EXERCISE DATA =
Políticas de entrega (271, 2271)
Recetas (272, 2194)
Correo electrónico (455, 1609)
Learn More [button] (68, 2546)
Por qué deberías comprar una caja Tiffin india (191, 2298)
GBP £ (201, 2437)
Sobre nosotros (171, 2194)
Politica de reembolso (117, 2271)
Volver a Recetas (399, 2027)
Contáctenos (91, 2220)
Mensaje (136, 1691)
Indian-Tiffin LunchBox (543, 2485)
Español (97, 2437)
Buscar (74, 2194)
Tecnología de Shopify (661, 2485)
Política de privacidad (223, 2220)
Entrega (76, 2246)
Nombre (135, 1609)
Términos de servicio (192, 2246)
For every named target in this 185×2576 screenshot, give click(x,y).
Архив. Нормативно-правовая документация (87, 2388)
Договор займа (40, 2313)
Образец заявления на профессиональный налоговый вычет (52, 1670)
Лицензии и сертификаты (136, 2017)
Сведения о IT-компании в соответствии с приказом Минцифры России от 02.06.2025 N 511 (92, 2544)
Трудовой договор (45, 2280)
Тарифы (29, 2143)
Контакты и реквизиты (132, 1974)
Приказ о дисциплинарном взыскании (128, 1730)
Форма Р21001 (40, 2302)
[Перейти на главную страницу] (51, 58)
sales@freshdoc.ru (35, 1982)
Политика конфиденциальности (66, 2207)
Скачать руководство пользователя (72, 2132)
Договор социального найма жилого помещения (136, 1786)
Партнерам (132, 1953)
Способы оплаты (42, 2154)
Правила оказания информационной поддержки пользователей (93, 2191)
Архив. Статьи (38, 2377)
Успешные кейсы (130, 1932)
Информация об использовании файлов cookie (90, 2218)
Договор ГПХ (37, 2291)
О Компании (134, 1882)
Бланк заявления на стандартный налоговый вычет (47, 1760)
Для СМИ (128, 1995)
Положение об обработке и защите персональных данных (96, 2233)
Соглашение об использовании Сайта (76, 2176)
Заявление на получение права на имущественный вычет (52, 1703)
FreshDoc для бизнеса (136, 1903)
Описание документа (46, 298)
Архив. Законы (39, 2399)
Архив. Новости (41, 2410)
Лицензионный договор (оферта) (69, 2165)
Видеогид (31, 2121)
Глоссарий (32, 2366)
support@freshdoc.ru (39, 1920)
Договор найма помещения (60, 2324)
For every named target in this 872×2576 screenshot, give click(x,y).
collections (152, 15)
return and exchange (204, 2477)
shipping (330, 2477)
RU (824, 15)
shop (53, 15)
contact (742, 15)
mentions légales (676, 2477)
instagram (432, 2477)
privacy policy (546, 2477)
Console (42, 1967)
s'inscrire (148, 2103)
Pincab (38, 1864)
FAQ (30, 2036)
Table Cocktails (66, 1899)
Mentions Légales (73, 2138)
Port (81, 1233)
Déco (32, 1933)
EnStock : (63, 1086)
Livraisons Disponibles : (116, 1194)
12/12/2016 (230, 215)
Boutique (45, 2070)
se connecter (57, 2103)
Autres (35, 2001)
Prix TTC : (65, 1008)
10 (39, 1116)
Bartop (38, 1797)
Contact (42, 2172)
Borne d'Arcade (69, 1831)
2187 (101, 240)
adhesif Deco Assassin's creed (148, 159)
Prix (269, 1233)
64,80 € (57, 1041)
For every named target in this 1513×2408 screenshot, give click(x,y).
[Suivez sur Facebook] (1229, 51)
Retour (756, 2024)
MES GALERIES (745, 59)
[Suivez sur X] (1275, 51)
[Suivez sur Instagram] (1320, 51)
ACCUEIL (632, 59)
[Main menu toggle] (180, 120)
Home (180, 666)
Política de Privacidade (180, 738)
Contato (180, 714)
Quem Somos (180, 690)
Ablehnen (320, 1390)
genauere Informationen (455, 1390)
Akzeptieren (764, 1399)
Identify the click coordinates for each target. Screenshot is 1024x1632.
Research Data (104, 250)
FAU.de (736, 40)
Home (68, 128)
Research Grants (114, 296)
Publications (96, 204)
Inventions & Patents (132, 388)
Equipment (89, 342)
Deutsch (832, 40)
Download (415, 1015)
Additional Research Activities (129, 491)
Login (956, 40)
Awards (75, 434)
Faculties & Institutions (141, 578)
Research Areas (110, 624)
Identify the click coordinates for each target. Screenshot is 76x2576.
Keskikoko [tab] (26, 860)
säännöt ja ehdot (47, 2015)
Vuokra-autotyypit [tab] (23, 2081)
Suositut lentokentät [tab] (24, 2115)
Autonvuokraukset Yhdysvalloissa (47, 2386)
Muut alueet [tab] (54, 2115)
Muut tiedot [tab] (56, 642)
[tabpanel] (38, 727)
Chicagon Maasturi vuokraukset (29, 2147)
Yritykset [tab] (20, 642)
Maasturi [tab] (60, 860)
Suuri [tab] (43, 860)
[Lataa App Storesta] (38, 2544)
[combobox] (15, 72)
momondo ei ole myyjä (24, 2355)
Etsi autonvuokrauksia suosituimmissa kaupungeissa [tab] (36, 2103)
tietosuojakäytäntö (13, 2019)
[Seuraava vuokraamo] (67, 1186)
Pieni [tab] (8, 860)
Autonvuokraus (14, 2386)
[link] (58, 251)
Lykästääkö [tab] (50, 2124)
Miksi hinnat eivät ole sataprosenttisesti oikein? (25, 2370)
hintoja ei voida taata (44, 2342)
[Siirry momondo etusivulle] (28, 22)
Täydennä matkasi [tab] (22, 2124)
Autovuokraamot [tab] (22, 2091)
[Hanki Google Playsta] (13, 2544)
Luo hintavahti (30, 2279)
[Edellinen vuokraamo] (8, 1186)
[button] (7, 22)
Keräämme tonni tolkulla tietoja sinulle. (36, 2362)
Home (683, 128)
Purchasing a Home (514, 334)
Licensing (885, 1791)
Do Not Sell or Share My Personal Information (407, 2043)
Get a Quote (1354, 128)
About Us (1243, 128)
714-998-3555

INSTRUCTIONS TO FOLLOW = Every one of the entries must be printed exactly.

TASK RESULT =
Políticas de entrega (271, 2271)
Recetas (272, 2194)
Correo electrónico (455, 1609)
Learn More [button] (68, 2546)
Por qué deberías comprar una caja Tiffin india (191, 2298)
GBP £ (201, 2437)
Sobre nosotros (171, 2194)
Politica de reembolso (117, 2271)
Volver a Recetas (399, 2027)
Contáctenos (91, 2220)
Mensaje (136, 1691)
Indian-Tiffin LunchBox (543, 2485)
Español (97, 2437)
Buscar (74, 2194)
Tecnología de Shopify (661, 2485)
Política de privacidad (223, 2220)
Entrega (76, 2246)
Nombre (135, 1609)
Términos de servicio (192, 2246)
For every named target in this 185×2576 screenshot, give click(x,y).
Архив. Нормативно-правовая документация (87, 2388)
Договор займа (40, 2313)
Образец заявления на профессиональный налоговый вычет (52, 1670)
Лицензии и сертификаты (136, 2017)
Сведения о IT-компании в соответствии с приказом Минцифры России от 02.06.2025 N 511 (92, 2544)
Трудовой договор (45, 2280)
Тарифы (29, 2143)
Контакты и реквизиты (132, 1974)
Приказ о дисциплинарном взыскании (128, 1730)
Форма Р21001 (40, 2302)
[Перейти на главную страницу] (51, 58)
sales@freshdoc.ru (35, 1982)
Политика конфиденциальности (66, 2207)
Скачать руководство пользователя (72, 2132)
Договор социального найма жилого помещения (136, 1786)
Партнерам (132, 1953)
Способы оплаты (42, 2154)
Правила оказания информационной поддержки пользователей (93, 2191)
Архив. Статьи (38, 2377)
Успешные кейсы (130, 1932)
Информация об использовании файлов cookie (90, 2218)
Договор ГПХ (37, 2291)
О Компании (134, 1882)
Бланк заявления на стандартный налоговый вычет (47, 1760)
Для СМИ (128, 1995)
Положение об обработке и защите персональных данных (96, 2233)
Соглашение об использовании Сайта (76, 2176)
Заявление на получение права на имущественный вычет (52, 1703)
FreshDoc для бизнеса (136, 1903)
Описание документа (46, 298)
Архив. Законы (39, 2399)
Архив. Новости (41, 2410)
Лицензионный договор (оферта) (69, 2165)
Видеогид (31, 2121)
Глоссарий (32, 2366)
support@freshdoc.ru (39, 1920)
Договор найма помещения (60, 2324)
For every named target in this 872×2576 screenshot, give click(x,y).
collections (152, 15)
return and exchange (204, 2477)
shipping (330, 2477)
RU (824, 15)
shop (53, 15)
contact (742, 15)
mentions légales (676, 2477)
instagram (432, 2477)
privacy policy (546, 2477)
Console (42, 1967)
s'inscrire (148, 2103)
Pincab (38, 1864)
FAQ (30, 2036)
Table Cocktails (66, 1899)
Mentions Légales (73, 2138)
Port (81, 1233)
Déco (32, 1933)
EnStock : (63, 1086)
Livraisons Disponibles : (116, 1194)
12/12/2016 (230, 215)
Boutique (45, 2070)
se connecter (57, 2103)
Autres (35, 2001)
Prix TTC : (65, 1008)
10 (39, 1116)
Bartop (38, 1797)
Contact (42, 2172)
Borne d'Arcade (69, 1831)
2187 (101, 240)
adhesif Deco Assassin's creed (148, 159)
Prix (269, 1233)
64,80 € (57, 1041)
For every named target in this 1513×2408 screenshot, give click(x,y).
[Suivez sur Facebook] (1229, 51)
Retour (756, 2024)
MES GALERIES (745, 59)
[Suivez sur X] (1275, 51)
[Suivez sur Instagram] (1320, 51)
ACCUEIL (632, 59)
[Main menu toggle] (180, 120)
Home (180, 666)
Política de Privacidade (180, 738)
Contato (180, 714)
Quem Somos (180, 690)
Ablehnen (320, 1390)
genauere Informationen (455, 1390)
Akzeptieren (764, 1399)
Identify the click coordinates for each target. Screenshot is 1024x1632.
Research Data (104, 250)
FAU.de (736, 40)
Home (68, 128)
Research Grants (114, 296)
Publications (96, 204)
Inventions & Patents (132, 388)
Equipment (89, 342)
Deutsch (832, 40)
Download (415, 1015)
Additional Research Activities (129, 491)
Login (956, 40)
Awards (75, 434)
Faculties & Institutions (141, 578)
Research Areas (110, 624)
Identify the click coordinates for each target. Screenshot is 76x2576.
Keskikoko [tab] (26, 860)
säännöt ja ehdot (47, 2015)
Vuokra-autotyypit [tab] (23, 2081)
Suositut lentokentät [tab] (24, 2115)
Autonvuokraukset Yhdysvalloissa (47, 2386)
Muut alueet [tab] (54, 2115)
Muut tiedot [tab] (56, 642)
[tabpanel] (38, 727)
Chicagon Maasturi vuokraukset (29, 2147)
Yritykset [tab] (20, 642)
Maasturi [tab] (60, 860)
Suuri [tab] (43, 860)
[Lataa App Storesta] (38, 2544)
[combobox] (15, 72)
momondo ei ole myyjä (24, 2355)
Etsi autonvuokrauksia suosituimmissa kaupungeissa [tab] (36, 2103)
tietosuojakäytäntö (13, 2019)
[Seuraava vuokraamo] (67, 1186)
Pieni [tab] (8, 860)
Autonvuokraus (14, 2386)
[link] (58, 251)
Lykästääkö [tab] (50, 2124)
Miksi hinnat eivät ole sataprosenttisesti oikein? (25, 2370)
hintoja ei voida taata (44, 2342)
[Siirry momondo etusivulle] (28, 22)
Täydennä matkasi [tab] (22, 2124)
Autovuokraamot [tab] (22, 2091)
[Hanki Google Playsta] (13, 2544)
Luo hintavahti (30, 2279)
[Edellinen vuokraamo] (8, 1186)
[button] (7, 22)
Keräämme tonni tolkulla tietoja sinulle. (36, 2362)
Home (683, 128)
Purchasing a Home (514, 334)
Licensing (885, 1791)
Do Not Sell or Share My Personal Information (407, 2043)
Get a Quote (1354, 128)
About Us (1243, 128)
714-998-3555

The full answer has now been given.